Bug 1421734 - Download and unpack toolchain artifacts in parallel; r=nalexander
☠☠ backed out by ff525890cbff ☠ ☠
authorChris AtLee <catlee@mozilla.com>
Mon, 12 Feb 2018 15:07:36 -0500
changeset 461881 5ceb1365ae756eabe0763de42cb64fd9dc3e79dc
parent 461880 a50ae6e8b614d0c1c1cc0196b691f7732def60f4
child 461882 7d40106bafebdd868ca7f6d188b5f0e30cb6f0e3
push id1683
push usersfraser@mozilla.com
push dateThu, 26 Apr 2018 16:43:40 +0000
treeherdermozilla-release@5af6cb21869d [default view] [failures only]
perfherder[talos] [build metrics] [platform microbench] (compared to previous push)
reviewersnalexander
bugs1421734
milestone60.0a1
first release with
nightly linux32
nightly linux64
nightly mac
nightly win32
nightly win64
last release without
nightly linux32
nightly linux64
nightly mac
nightly win32
nightly win64
Bug 1421734 - Download and unpack toolchain artifacts in parallel; r=nalexander MozReview-Commit-ID: BMe6zqIqNHP
python/mozbuild/mozbuild/artifacts.py
python/mozbuild/mozbuild/mach_commands.py
--- a/python/mozbuild/mozbuild/artifacts.py
+++ b/python/mozbuild/mozbuild/artifacts.py
@@ -773,29 +773,29 @@ class ArtifactCache(object):
     def __init__(self, cache_dir, log=None, skip_cache=False):
         mkdir(cache_dir, not_indexed=True)
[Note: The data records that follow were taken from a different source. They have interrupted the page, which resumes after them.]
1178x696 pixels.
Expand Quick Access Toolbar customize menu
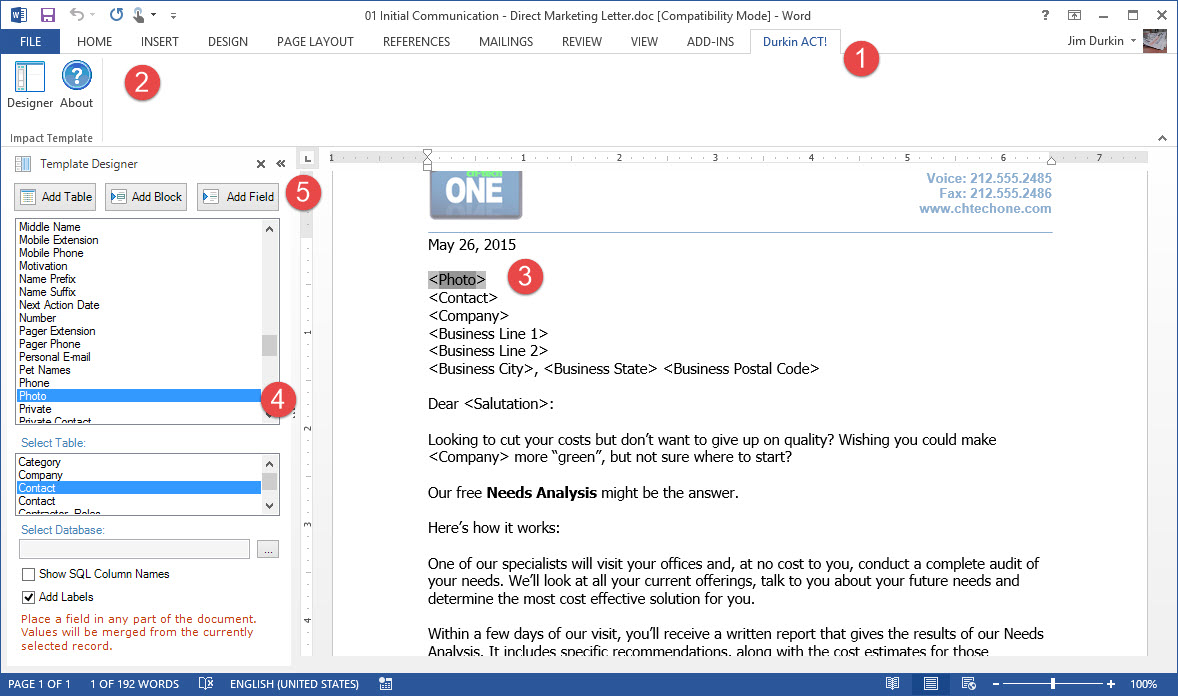click(173, 15)
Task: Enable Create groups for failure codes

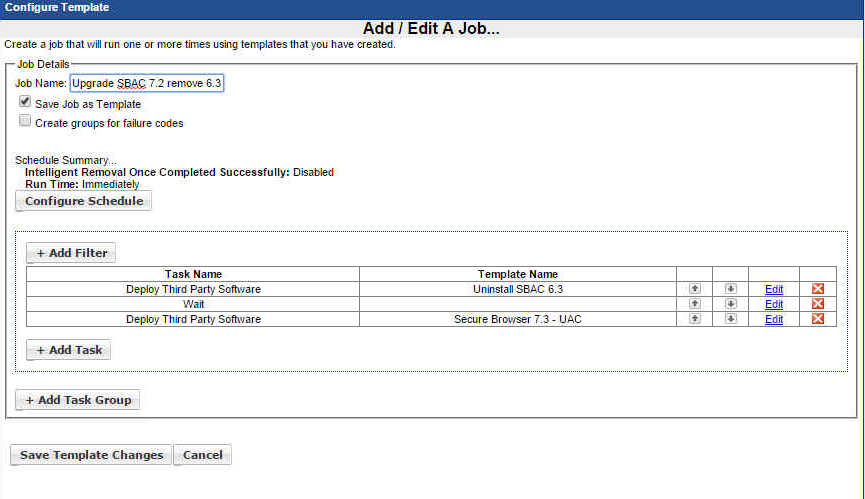Action: click(x=25, y=121)
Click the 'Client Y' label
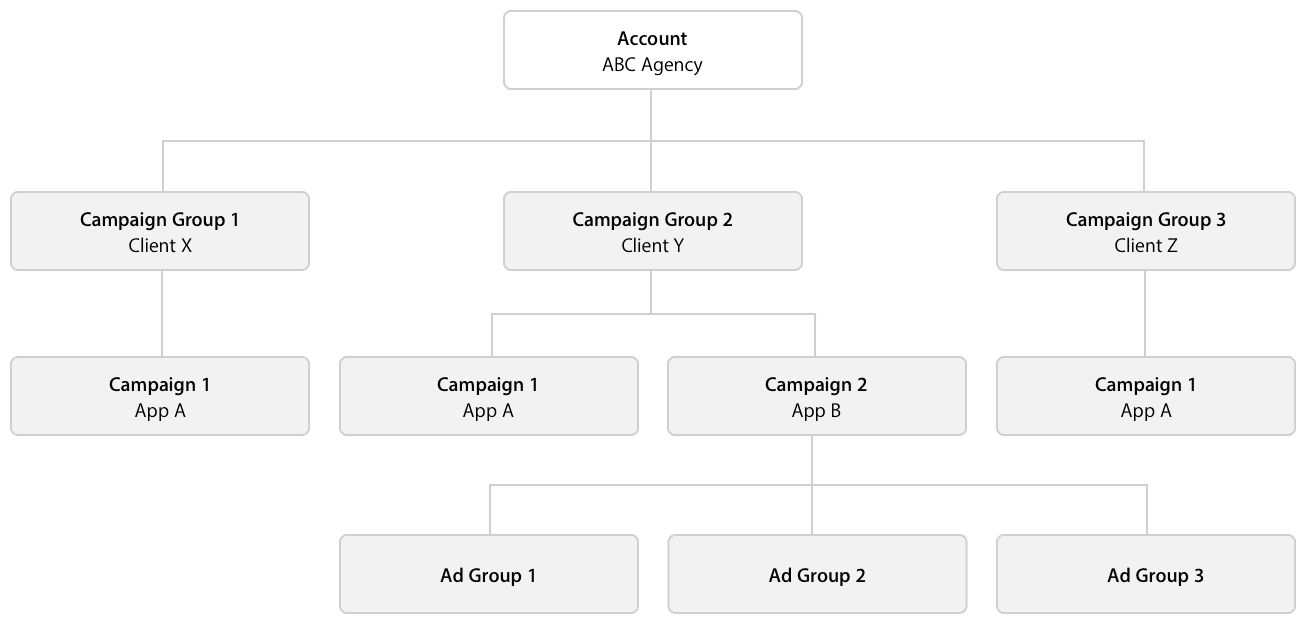Viewport: 1306px width, 624px height. point(652,246)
         self._cache_dir = cache_dir
         self._log = log
         self._skip_cache = skip_cache
         self._persist_limit = ArtifactPersistLimit(log)
         self._download_manager = DownloadManager(
             self._cache_dir, persist_limit=self._persist_limit)
-        self._last_dl_update = -1
 
     def log(self, *args, **kwargs):
         if self._log:
             self._log(*args, **kwargs)
 
     def fetch(self, url, force=False):
         fname = os.path.basename(url)
         try:
             # Use the file name from the url if it looks like a hash digest.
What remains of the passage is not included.